Step 3 - PreparedStatement

• Write tests for JdbcDogDao. Include tests that:
  • Check the constraints - use max possible values (e.g. name with 100 symbols) and try saving them. This will ensure that your DB constraints can fit all the possible values.
  • Check for SQL Injections. E.g. store a dog with name "' blah. Every string property or method that accepts a string needs be tested for this attack. If you implemented Step 2 as it stated your tests should fail. This means that the app is currently vulnerable to one of the most dangerous and primitive attacks existing.
• Read about PreparedStatement. Change methods that pass data to SQL to use PreparedStatement instead of Statement
• Explain how PreparedStatement works under the hood (this article may help)
• Think and research: in which situations can PreparedStatement improve performance comparing to Statement. In which situations it can worsen the performance?
• Install Wireshark and one of the standalone DBs (MySQL, PostgreSQL, Oracle XE, etc). Point the code to that DB instead of H2 and look at the communication between JDBC and DB to figure out what information is sent by PreparedStatements

Step 4 - DB Migrations

In real life we don't put DDL statements in DAO (it's in your constructor at the moment). We use specialized libs that load them and execute one by one. Such libs are Flyway and Liquibase.
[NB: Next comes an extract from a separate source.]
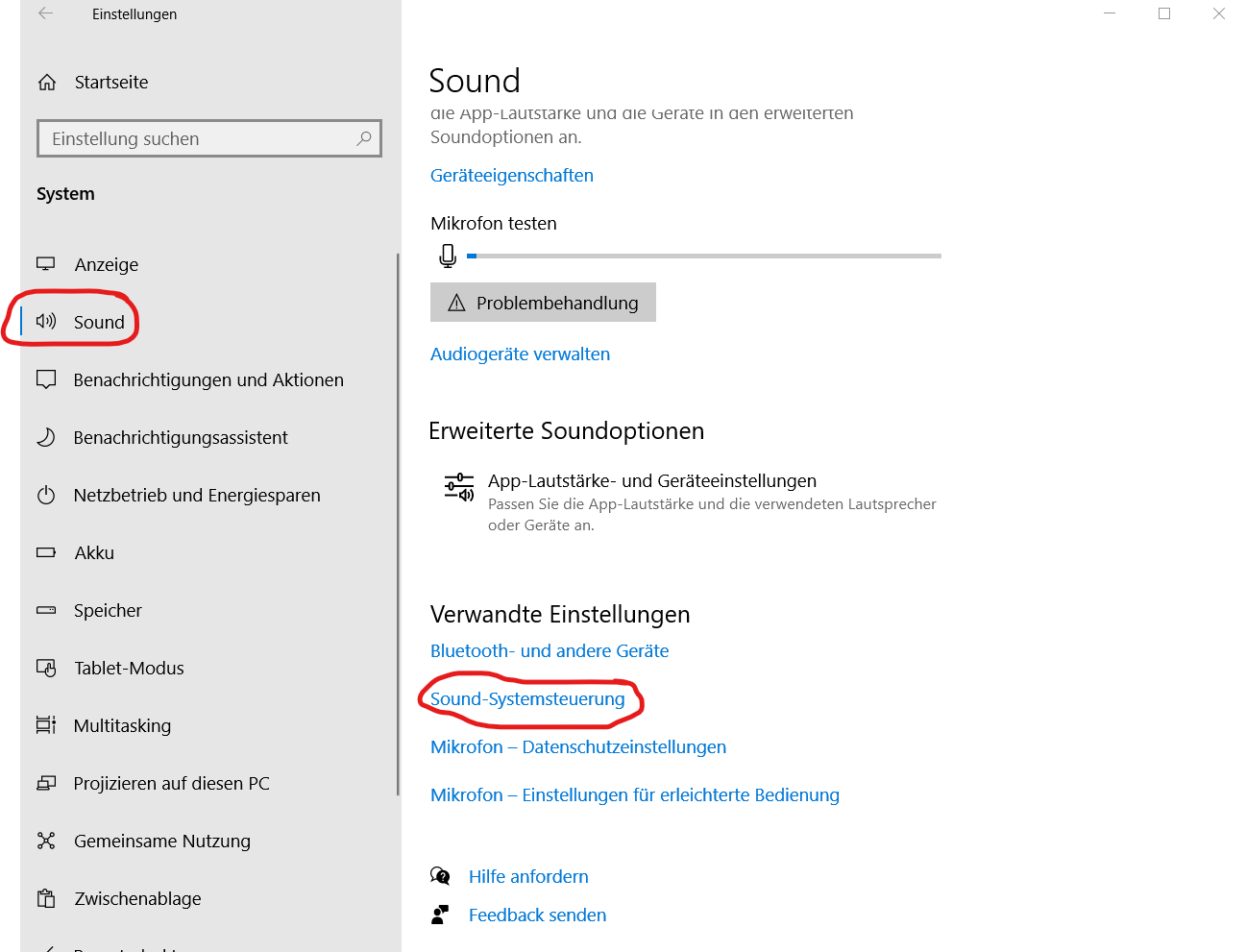Open the Sound-Systemsteuerung link
This screenshot has width=1246, height=952.
click(527, 699)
• Add Flyway as a compile time dependency
• Add an SQL migration that's currently in your DAO
• Instruct Flyway to apply the migrations during application & test startup, remove the DDL from the constructor. Make sure that tests are still passing.
• Think and research: what if we need to update DOG table - are we going to modify the same migration or have 2 migrations - one that creates the initial structure and the one that modifies it? What are the pros and cons of each approach? Which one can be used in real life?
• Think and research. Here is a situation:
  • We wrote a migration that changes a column name
  • A new version of the software is released (and the migration is applied)
  • We found a critical bug in the software and want to roll it back to the previous version
  • When we roll back it appears that our old code doesn't recognize the new name of the column. It expects the old column.
  • Question: How can we change the column name to support rollback?

Step 5 - Basic Transactions

• Read about Transactions, understand each letter of ACID, read about Transaction Isolation Levels, record and table locking.
• Start, commit and rollback transactions where needed in your DAO methods. In our small dog app proper transaction management is not as crucial because every operation is atomic already. But we pretend as if we were working with lots of SQL statements in every method.
• Make sure you utilize try-catch-finally to close the connections and rollback transactions in case of errors

Questions (answers):

• If 2 TXs are started and they read the same row, will they block each other?
• If 1st TX reads and 2nd TX modifies (UPDATE or DELETE) that record, will they block each other?
• What if both TX write (UPDATE or DELETE)?
• How long will a transaction wait for rows to be unlocked if such situation occurs?
• How can you achieve dead locks? Try reproducing your expectations.
• What can you do to mitigate the risks of deadlocks?